I know, but the closet was just about the only place in our 600 square foot house where several tiny humans couldn't get their grubby paws into it.


It was getting time to head to church and I went into the closet to check on the pie, only to nudge it off the top shelf and watch it cover me, the carpet, some blinds and half of our hanging clothes in gooeyness.


It never set.


I can STILL see me standing there waiting for all of my little ones to find me and wanting to just forget this crazy pie making once and for all.


So pecan pies and me haven't had a great history together. They never seem to set and I never seem to want to try again.


Fast forward a few more years when I learned to make a no-roll "Pat-in-the-pan-crust," That these fingers are presently known for. It's divine and easy and I have now taught my daughters and my own Mom how to perfect it. How grateful I am to a wise farm-wife who gave me the know-how to make it!


(I dare you to ask Isaac what happened one afternoon when he tried to secretly throw away a small piece of crust in front of my Mom.


Go ahead. I double-dog dare you.)


I have given my kids new memories to replace the old "crying while rolling out the crust," ones but am still a bit gun shy when it comes to pecans.


But this morning I try again.


I try again for the love of a good man.


I try again when no prizes are being handed out and no one but him and our crew will see my efforts.


I try again because his arm around my waist is enough reason to try and make any single solitary thing his heart desires from scratch.

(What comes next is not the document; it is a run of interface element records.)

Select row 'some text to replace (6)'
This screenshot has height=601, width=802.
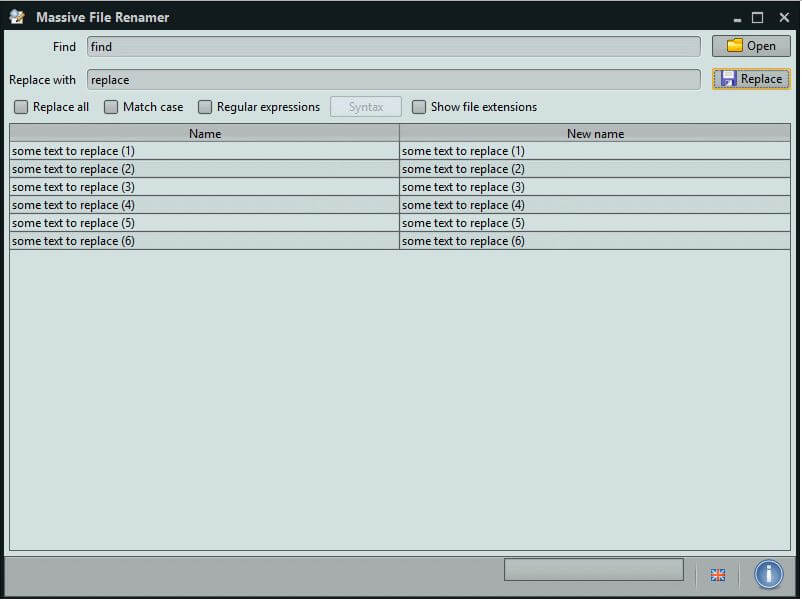204,241
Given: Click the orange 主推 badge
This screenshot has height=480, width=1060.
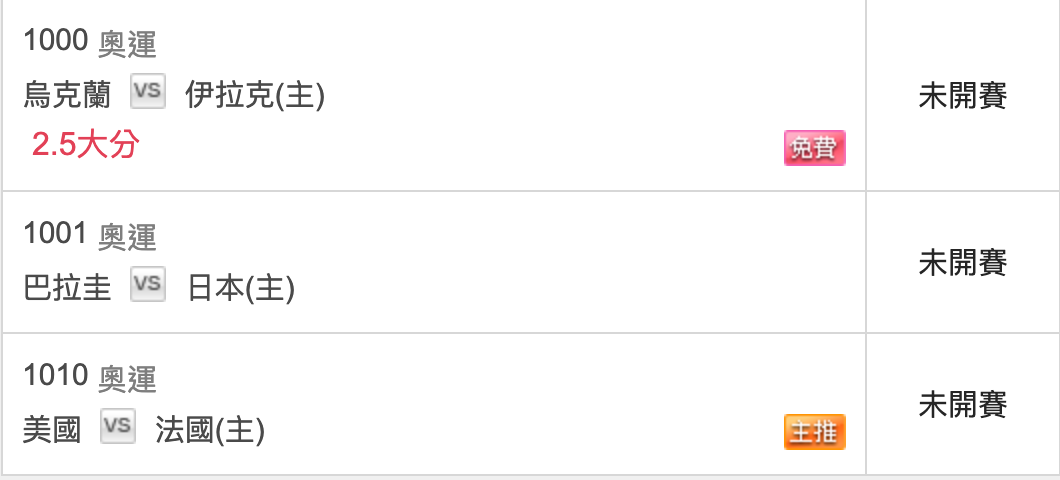Looking at the screenshot, I should [815, 432].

I try again for the love of him.


It may end up being ice cream topping, like a wise Mentor showed me to do when things just stay runny but are still delicious and nothing to get your tears going for.


Love just does that.


Love serves it on ice cream and laughs it off.


Sometimes love just needs to come out of its comfort zone and attempt great things but keep a gallon of ice cream in the freezer just in case.


I try again for the looks when he comes through the door that say, "I'm glad to come home to you."


I try again for the Algebra explaining when I can only make lunch.


I try again for the attempting to sing, "I love you just the way you are," when you know he never remembers all the words.


For the "This meal is delicious" when it's burnt Toast and Cheese and Tomato Soup.


I try my best because He tries his best to love me well too.


Because my daughter comes home horrified that Dad bought "personal products," at the store for Mom with a smile for the cashier.


Because He never minds my socks, several pairs of them, crumpled up at the bottom of the bed.


Because he knows I hate making appointments or talking to anyone about money and does them both for me every single time.


Because he always buys me flowers that bloom the longest.


I try to spoil him because he officially asks me out for a date every single week.


And he secretly loves it when I pretend like I didn't hear him or get his text so he has to ask me three more times.


I try for how he calls me "Mrs. Royalty" when we are making a decision together be it big or small.


I attempt something tricky and sticky for the love of this man.


I try again today for the smile when he walks through the door and for the smile I have knowing that there's ice cream in the freezer.